I funzionari palestinesi hanno avanzato la domanda di assistenza da parte di Israele con altre 100mila dosi, che è in questi giorni all’esame del governo israeliano, mentre è stato concordato che Israele vaccinerà i circa 100mila lavoratori palestinesi che quotidianamente attraversano il confine per lavorare nelle città israeliane.

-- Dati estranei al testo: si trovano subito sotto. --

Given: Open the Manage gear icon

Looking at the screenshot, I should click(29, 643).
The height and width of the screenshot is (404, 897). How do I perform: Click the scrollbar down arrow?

Un altro esempio della potenza della “diplomazia dei vaccini” si è avuto la settimana scorsa quando, nell’ambito di una trattativa mediata dalla Russia per fare tornare in Israele una cittadina che aveva oltrepassato il confine con la Siria, il governo israeliano ha acquistato 250mila vaccini Sputnik per il valore di un milione di dollari, che saranno a breve consegnati da Mosca a Damasco.
AVVENIRE: "Vaccinata oltre metà della popolazione. E in Israele ritorna la cultura col pubblico"
Dopo quasi un anno di chiusura a causa della pandemia di Covid-19, questa settimana in Israele molte istituzioni culturali hanno riaperto i battenti, accogliendo il pubblico. Non molte persone, e rigorosamente tutte provviste di “passaporto verde'', cioè il certificato vaccinale o di immunità. Il ritorno alla cultura è stato possibile grazie al fatto che avendo già vaccinato quasi la metà della popolazione, i tassi di contagio in Israele sono precipitati. Oltre alle attività culturali, hanno riaperto molte attività economiche, i centri commerciali, le palestre, gli hotel.